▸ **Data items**
[Start of Attachment]

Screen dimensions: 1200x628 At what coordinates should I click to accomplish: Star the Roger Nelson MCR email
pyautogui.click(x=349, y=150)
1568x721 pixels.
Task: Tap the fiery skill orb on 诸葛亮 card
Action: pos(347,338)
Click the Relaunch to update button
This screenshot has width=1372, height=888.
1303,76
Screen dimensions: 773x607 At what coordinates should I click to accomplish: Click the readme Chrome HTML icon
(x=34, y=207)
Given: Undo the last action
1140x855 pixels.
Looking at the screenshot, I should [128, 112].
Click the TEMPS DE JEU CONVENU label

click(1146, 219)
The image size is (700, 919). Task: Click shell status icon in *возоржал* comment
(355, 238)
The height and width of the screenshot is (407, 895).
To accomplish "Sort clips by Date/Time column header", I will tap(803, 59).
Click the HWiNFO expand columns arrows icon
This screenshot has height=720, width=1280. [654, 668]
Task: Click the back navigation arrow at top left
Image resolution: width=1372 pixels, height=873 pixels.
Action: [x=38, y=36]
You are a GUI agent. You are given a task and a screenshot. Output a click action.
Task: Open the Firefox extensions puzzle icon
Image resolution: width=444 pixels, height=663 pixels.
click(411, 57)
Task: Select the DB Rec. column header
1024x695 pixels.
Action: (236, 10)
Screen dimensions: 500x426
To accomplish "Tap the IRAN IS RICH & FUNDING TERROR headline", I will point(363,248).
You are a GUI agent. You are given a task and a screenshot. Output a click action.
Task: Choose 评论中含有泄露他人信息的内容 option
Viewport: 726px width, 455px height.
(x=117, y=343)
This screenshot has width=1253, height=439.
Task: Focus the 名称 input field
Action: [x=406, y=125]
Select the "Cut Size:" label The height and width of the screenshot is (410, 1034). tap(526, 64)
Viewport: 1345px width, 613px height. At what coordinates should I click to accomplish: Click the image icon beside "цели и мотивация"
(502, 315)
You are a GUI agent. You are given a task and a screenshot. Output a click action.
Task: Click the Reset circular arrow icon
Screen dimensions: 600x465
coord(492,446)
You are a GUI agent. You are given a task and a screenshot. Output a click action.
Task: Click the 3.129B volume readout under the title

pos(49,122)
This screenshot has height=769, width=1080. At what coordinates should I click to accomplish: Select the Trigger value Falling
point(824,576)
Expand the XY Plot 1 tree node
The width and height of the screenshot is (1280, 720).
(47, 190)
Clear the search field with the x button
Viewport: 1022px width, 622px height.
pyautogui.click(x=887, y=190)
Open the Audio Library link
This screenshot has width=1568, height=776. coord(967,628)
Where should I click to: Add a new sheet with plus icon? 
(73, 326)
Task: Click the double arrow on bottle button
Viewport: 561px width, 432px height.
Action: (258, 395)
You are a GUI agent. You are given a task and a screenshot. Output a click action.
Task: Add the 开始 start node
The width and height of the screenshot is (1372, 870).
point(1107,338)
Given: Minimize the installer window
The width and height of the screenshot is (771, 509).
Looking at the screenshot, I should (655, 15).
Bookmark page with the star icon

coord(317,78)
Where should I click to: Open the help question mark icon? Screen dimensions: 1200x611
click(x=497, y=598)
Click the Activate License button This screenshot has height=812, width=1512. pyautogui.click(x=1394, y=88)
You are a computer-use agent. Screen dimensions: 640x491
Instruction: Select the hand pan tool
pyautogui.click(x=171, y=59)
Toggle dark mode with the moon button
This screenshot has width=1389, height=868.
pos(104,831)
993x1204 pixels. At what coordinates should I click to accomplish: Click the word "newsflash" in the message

[End of Attachment]

▸ **What to work on**
All the lines above need to be retyped exactly, with nothing left out.

▸ **Solution for this task**
Screen dimensions: 1200x628 At what coordinates should I click to accomplish: Star the Roger Nelson MCR email
pyautogui.click(x=349, y=150)
1568x721 pixels.
Task: Tap the fiery skill orb on 诸葛亮 card
Action: pos(347,338)
Click the Relaunch to update button
This screenshot has width=1372, height=888.
1303,76
Screen dimensions: 773x607 At what coordinates should I click to accomplish: Click the readme Chrome HTML icon
(x=34, y=207)
Given: Undo the last action
1140x855 pixels.
Looking at the screenshot, I should [128, 112].
Click the TEMPS DE JEU CONVENU label

click(1146, 219)
The image size is (700, 919). Task: Click shell status icon in *возоржал* comment
(355, 238)
The height and width of the screenshot is (407, 895).
To accomplish "Sort clips by Date/Time column header", I will tap(803, 59).
Click the HWiNFO expand columns arrows icon
This screenshot has height=720, width=1280. [654, 668]
Task: Click the back navigation arrow at top left
Image resolution: width=1372 pixels, height=873 pixels.
Action: [x=38, y=36]
You are a GUI agent. You are given a task and a screenshot. Output a click action.
Task: Open the Firefox extensions puzzle icon
Image resolution: width=444 pixels, height=663 pixels.
click(411, 57)
Task: Select the DB Rec. column header
1024x695 pixels.
Action: (236, 10)
Screen dimensions: 500x426
To accomplish "Tap the IRAN IS RICH & FUNDING TERROR headline", I will point(363,248).
You are a GUI agent. You are given a task and a screenshot. Output a click action.
Task: Choose 评论中含有泄露他人信息的内容 option
Viewport: 726px width, 455px height.
(x=117, y=343)
This screenshot has width=1253, height=439.
Task: Focus the 名称 input field
Action: [x=406, y=125]
Select the "Cut Size:" label The height and width of the screenshot is (410, 1034). tap(526, 64)
Viewport: 1345px width, 613px height. At what coordinates should I click to accomplish: Click the image icon beside "цели и мотивация"
(502, 315)
You are a GUI agent. You are given a task and a screenshot. Output a click action.
Task: Click the Reset circular arrow icon
Screen dimensions: 600x465
coord(492,446)
You are a GUI agent. You are given a task and a screenshot. Output a click action.
Task: Click the 3.129B volume readout under the title

pos(49,122)
This screenshot has height=769, width=1080. At what coordinates should I click to accomplish: Select the Trigger value Falling
point(824,576)
Expand the XY Plot 1 tree node
The width and height of the screenshot is (1280, 720).
(47, 190)
Clear the search field with the x button
Viewport: 1022px width, 622px height.
pyautogui.click(x=887, y=190)
Open the Audio Library link
This screenshot has width=1568, height=776. coord(967,628)
Where should I click to: Add a new sheet with plus icon? 
(73, 326)
Task: Click the double arrow on bottle button
Viewport: 561px width, 432px height.
Action: (258, 395)
You are a GUI agent. You are given a task and a screenshot. Output a click action.
Task: Add the 开始 start node
The width and height of the screenshot is (1372, 870).
point(1107,338)
Given: Minimize the installer window
The width and height of the screenshot is (771, 509).
Looking at the screenshot, I should (655, 15).
Bookmark page with the star icon

coord(317,78)
Where should I click to: Open the help question mark icon? Screen dimensions: 1200x611
click(x=497, y=598)
Click the Activate License button This screenshot has height=812, width=1512. pyautogui.click(x=1394, y=88)
You are a computer-use agent. Screen dimensions: 640x491
Instruction: Select the hand pan tool
pyautogui.click(x=171, y=59)
Toggle dark mode with the moon button
This screenshot has width=1389, height=868.
pos(104,831)
993x1204 pixels. At what coordinates should I click to accomplish: Click the word "newsflash" in the message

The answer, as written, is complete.